Question

I recently switched galera synchronization method from rsync to mariabackup which greatly reduced CPU usage on our DB servers and also increased the innodb_log_file_size to 2G from about 600M or so. Since then (might be a coincidence) I started getting a lot of aborted connection errors and bad log write efficiency. I initially thought it had something to do with wait_timeout (which we set to 5 since our application has to be very fast ) and raised it to 60 as well as max_allowed_packet to 2G. But even after that the errors still remained. And AlertManager raises host crash errors almost hourly.

[--] Skipped version check for MySQLTuner script
[OK] Logged in using credentials passed on the command line
[OK] Currently running supported MySQL version 10.4.14-MariaDB-1:10.4.14+maria~focal-log
[OK] Operating on 64-bit architecture
 
-------- Log file Recommendations ------------------------------------------------------------------
[!!] Log file  doesn't exist
 
-------- Storage Engine Statistics -----------------------------------------------------------------
[--] Status: +Aria +CSV +InnoDB +MEMORY +MRG_MyISAM +MyISAM +PERFORMANCE_SCHEMA +SEQUENCE 
[--] Data in InnoDB tables: 16.3G (Tables: 150)

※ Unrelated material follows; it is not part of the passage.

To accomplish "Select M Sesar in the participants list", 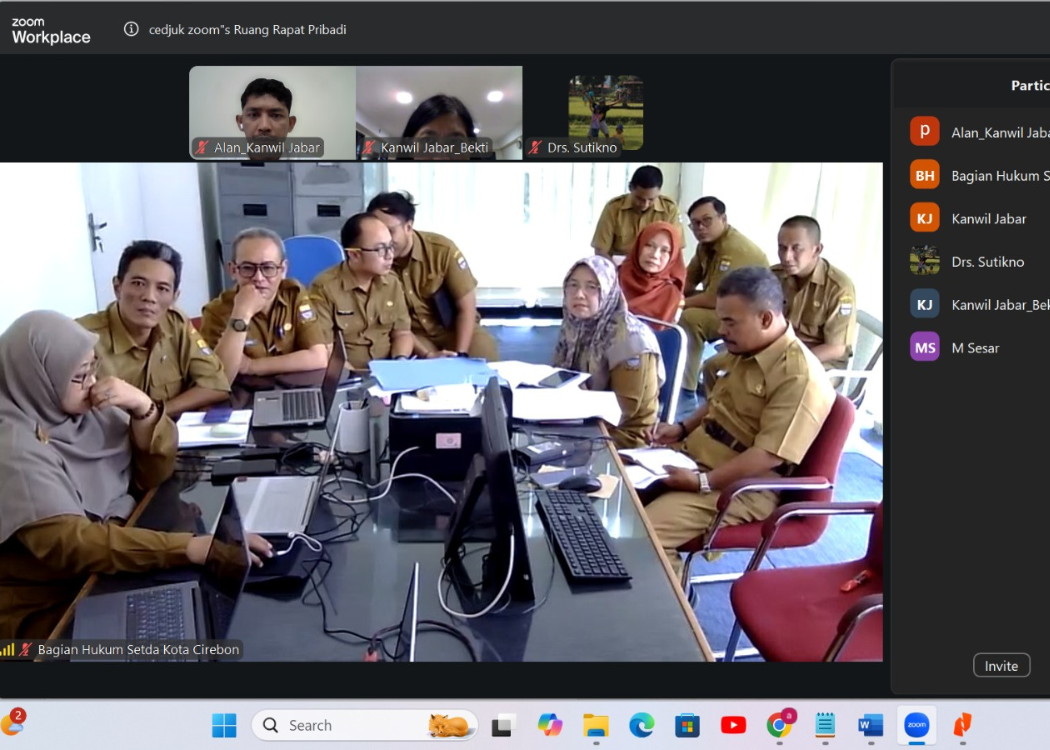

[OK] Total fragmented tables: 0
 
-------- Analysis Performance Metrics --------------------------------------------------------------
[--] innodb_stats_on_metadata: OFF
[OK] No stat updates during querying INFORMATION_SCHEMA.
 
-------- Security Recommendations ------------------------------------------------------------------
[OK] There are no anonymous accounts for any database users
[!!] User 'mariadb.sys@localhost' has no password set.

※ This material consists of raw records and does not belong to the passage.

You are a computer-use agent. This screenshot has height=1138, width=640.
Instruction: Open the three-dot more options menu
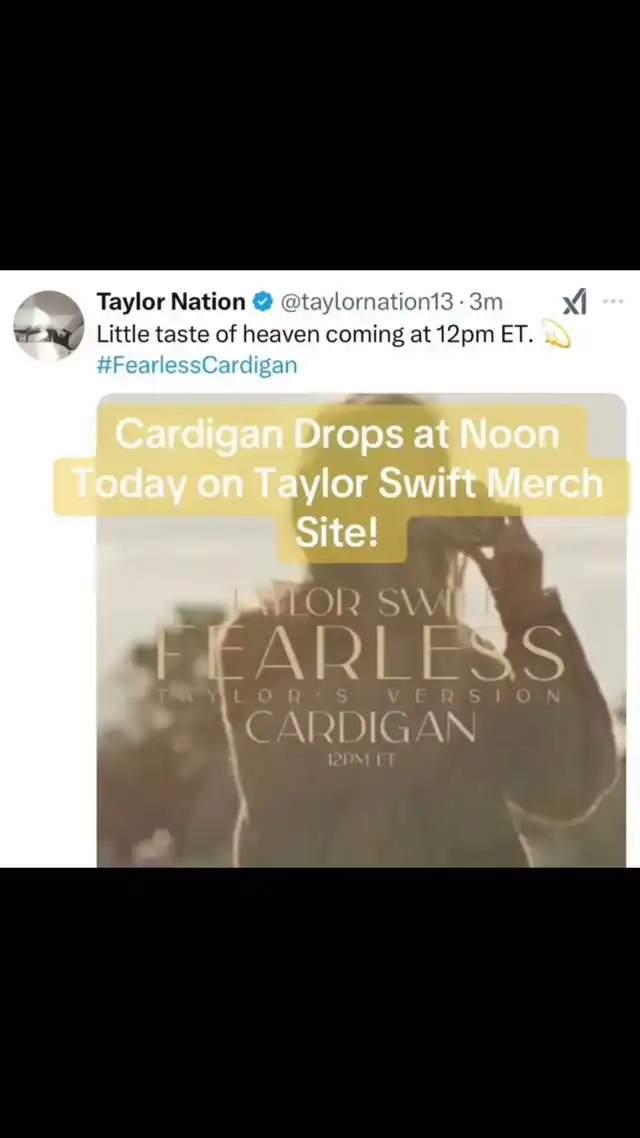point(613,301)
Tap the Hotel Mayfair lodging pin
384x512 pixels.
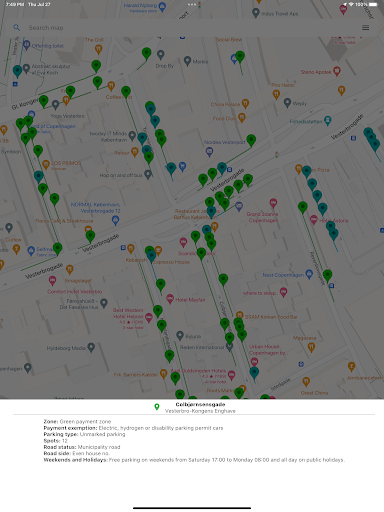click(x=170, y=299)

[!!] User 'developer@%' does not specify hostname restrictions.
[--] There are 620 basic passwords in the list.
 
-------- CVE Security Recommendations --------------------------------------------------------------
[OK] NO SECURITY CVE FOUND FOR YOUR VERSION
 
-------- Performance Metrics -----------------------------------------------------------------------
[--] Up for: 4h 56m 41s (1M q [64.284 qps], 33K conn, TX: 758M, RX: 166M)
[--] Reads / Writes: 40% / 60%
[--] Binary logging is enabled (GTID MODE: OFF)
[--] Physical Memory     : 54.9G
[--] Max MySQL memory    : 46.1G
[--] Other process memory: 0B
[--] Total buffers: 19.2G global + 26.9M per thread (1000 max threads)
[--] P_S Max memory usage: 623M
[--] Galera GCache Max memory usage: 128M
[OK] Maximum reached memory usage: 20.7G (37.77% of installed RAM)
[OK] Maximum possible memory usage: 46.1G (83.90% of installed RAM)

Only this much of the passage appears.